== Available data ==
_____
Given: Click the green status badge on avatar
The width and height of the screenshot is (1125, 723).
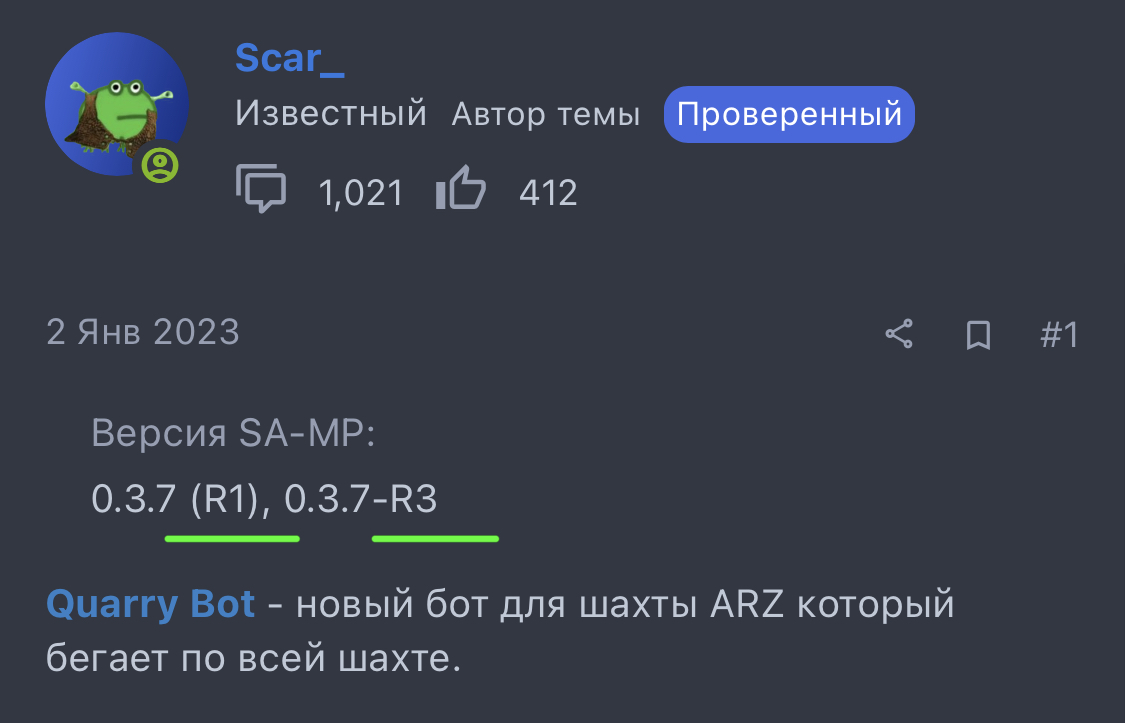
_____
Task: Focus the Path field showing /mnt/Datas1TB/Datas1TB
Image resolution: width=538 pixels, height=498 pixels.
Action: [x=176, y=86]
_____
== About this exercise ==
Return exactly, and only, the lines above starting at the line that contains "Given: Click the green status badge on avatar" and ending at the line that contains "The width and".

== Answer ==
Given: Click the green status badge on avatar
The width and height of the screenshot is (1125, 723).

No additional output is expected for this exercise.